**Source information**.
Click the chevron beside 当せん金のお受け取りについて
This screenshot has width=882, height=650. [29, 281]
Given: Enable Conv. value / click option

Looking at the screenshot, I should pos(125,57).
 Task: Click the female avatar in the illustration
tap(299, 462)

---

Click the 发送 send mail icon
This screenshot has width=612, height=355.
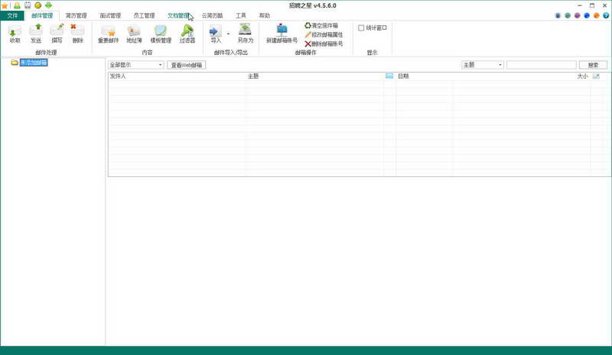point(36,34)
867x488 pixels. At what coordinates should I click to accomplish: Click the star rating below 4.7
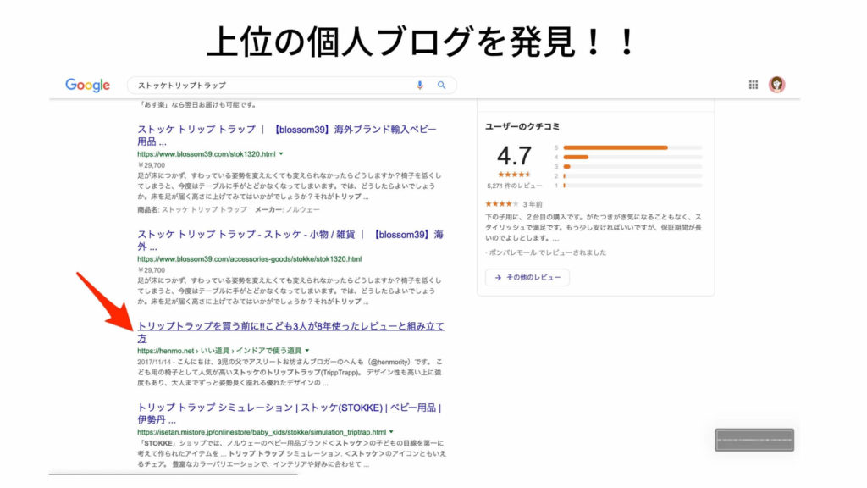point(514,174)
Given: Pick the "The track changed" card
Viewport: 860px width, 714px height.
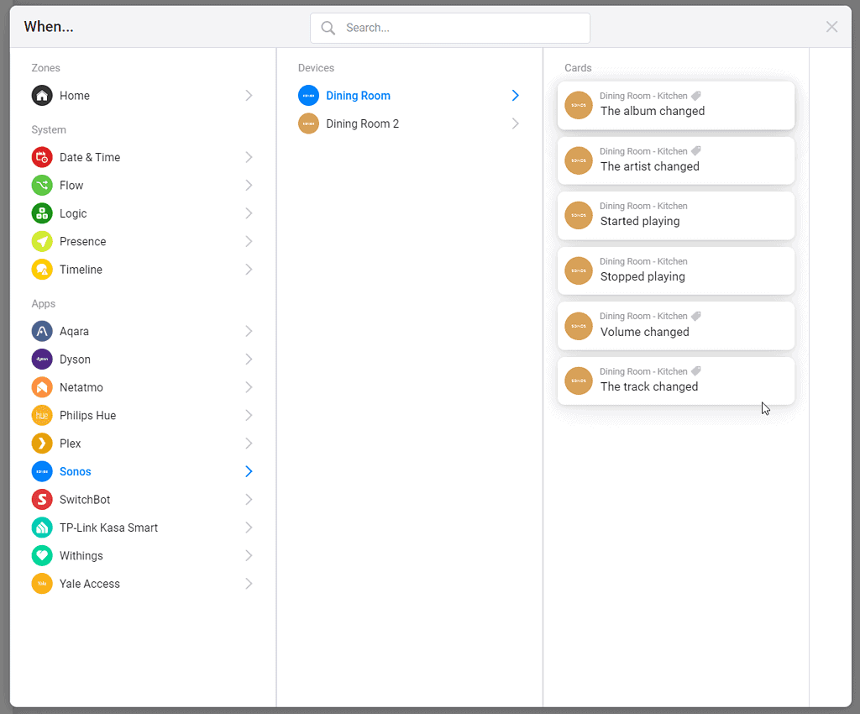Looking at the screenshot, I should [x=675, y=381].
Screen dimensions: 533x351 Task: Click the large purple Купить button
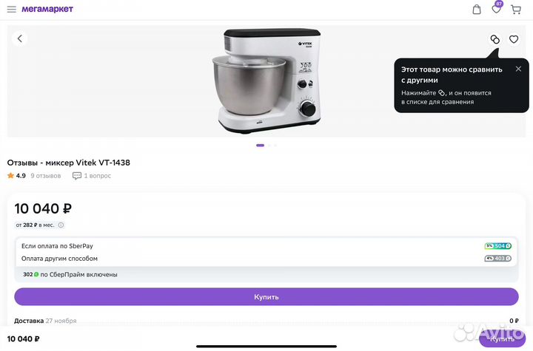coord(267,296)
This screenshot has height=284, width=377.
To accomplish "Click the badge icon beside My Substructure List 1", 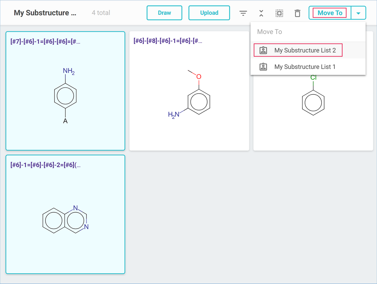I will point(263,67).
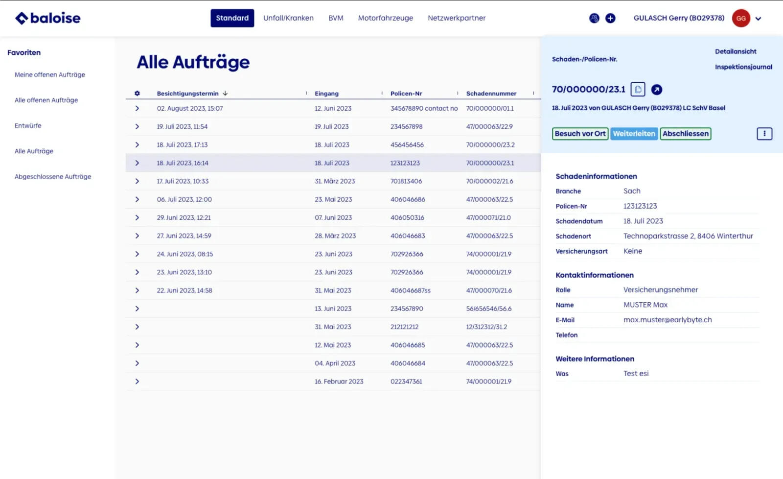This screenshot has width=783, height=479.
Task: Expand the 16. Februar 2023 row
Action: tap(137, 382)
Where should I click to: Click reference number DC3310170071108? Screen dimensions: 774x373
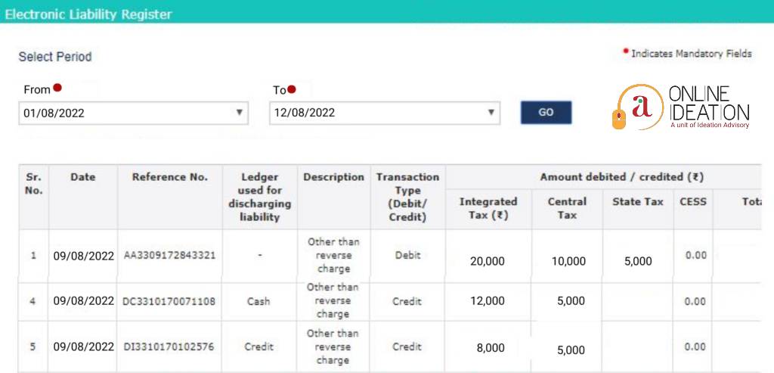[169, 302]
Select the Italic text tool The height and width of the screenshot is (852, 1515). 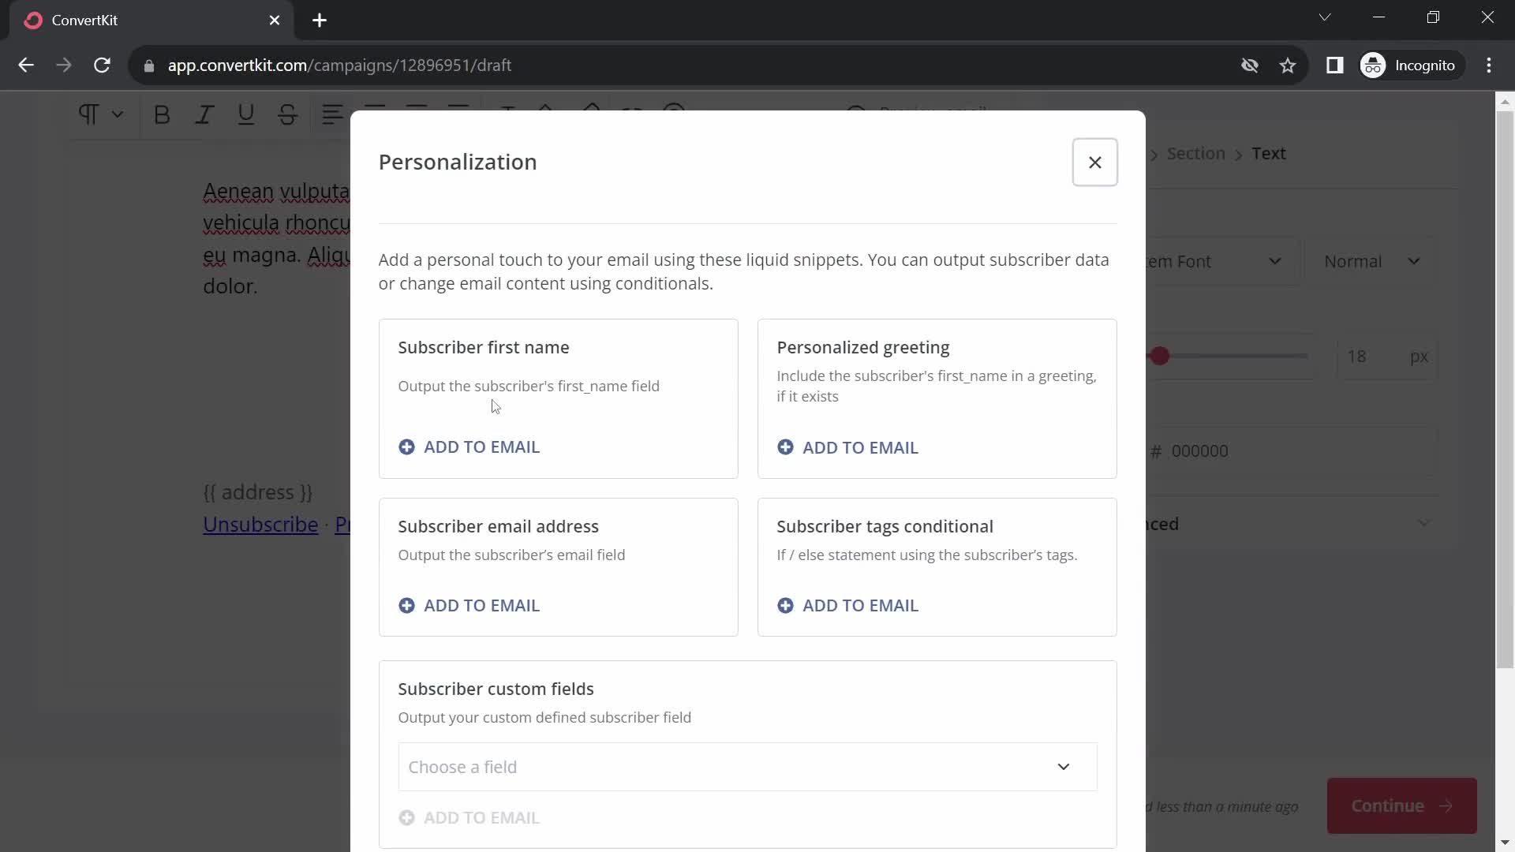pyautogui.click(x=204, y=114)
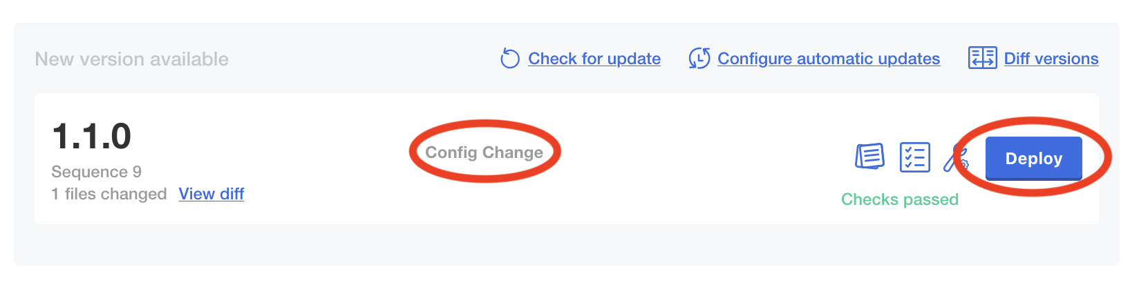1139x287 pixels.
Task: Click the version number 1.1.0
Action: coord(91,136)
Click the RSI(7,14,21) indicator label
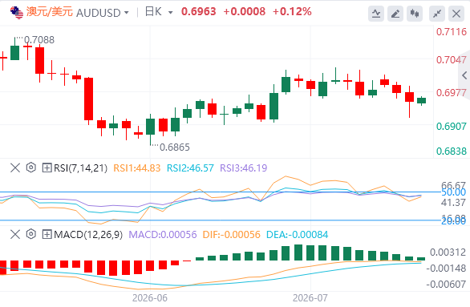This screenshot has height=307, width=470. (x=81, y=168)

**Task statement**.
Your answer should be the lines above, word for word, from the line with "Viewport: 860px width, 714px height." through the line with "This screenshot has height=284, width=377.", minus the pictures.

**Task solution**.
Viewport: 860px width, 714px height.
Looking at the screenshot, I should [x=675, y=381].
Screen dimensions: 533x351 Task: Click the large purple Купить button
coord(267,296)
This screenshot has height=284, width=377.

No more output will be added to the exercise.